Our bodies are composed of some proteins known as receptors, and they are responsible for receiving specific chemicals or neurotransmitters. Nicotinic-cholinergic involves the receptors that nicotine binds to when consumed. When nicotine gets into the body, it binds t these receptors generating a biological response. These receptors are located in various parts of the body ganglia, the inner part of the adrenal gland, neuromuscular junctions, nad the brain. The stimulating abilities of nicotine are achieved when it binds to nicotinic-cholinergic messenger chemicals such as beta-endorphin, serotonin, dopamine, and norepinephrine. Therefore, the chemicals released positively influence one’s mood, pleasure, pain, or even emotions.

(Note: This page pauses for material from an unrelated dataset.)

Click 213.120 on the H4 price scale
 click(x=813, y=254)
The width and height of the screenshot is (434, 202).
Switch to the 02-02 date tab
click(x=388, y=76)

What is Nicotine Used for?

Nicotine has several uses, including;

Recreational use

After nicotine’s effect on one’s mood, nicotine is a recreational drug. Also, its use causes pleasure to the body of the user. The main form through which nicotine is taken recreationally is through cigarette smoking. Nevertheless, nicotine can also be consumed through pipe tobacco, e-cigarettes, cigars, chewing tobacco, and snuff.

Long-term use of nicotine can affect the brain as its frequent use trains the brain to depend on nicotine.

Medical Use

You can use nicotine to overcome tobacco smoking addiction. If you stop smoking abruptly, it can cause withdrawal symptoms and other bodily effects. Therefore, using other nicotine products with lower levels is recommended to help manage withdrawal symptoms and finally quit. Treating cigarette addiction using nicotine products is referred to as nicotine replacement therapy. This therapy can be administered in the form of lozenges, patches, nasal sprays, gums, or inhalers. People addicted to smoking are usually advised to combine nicotine products for efficiency.

Pesticide

Naturally, the nicotine in tobacco plants prevents it from being eaten by herbivores. Also, the chemical has been utilized in manufacturing pesticides fo a long time. Pesticides are effective in managing fleas and ticks, especially in pets. However, pesticides containing nicotine have been banned in many parts of Europe, but some people can still use them under some restrictions.

Remember that nicotine pesticides are harmful to bees; thus, they should not be used in or close to a bee farm. Also, wear proper garments when using pesticides to protect your body’s health from being affected.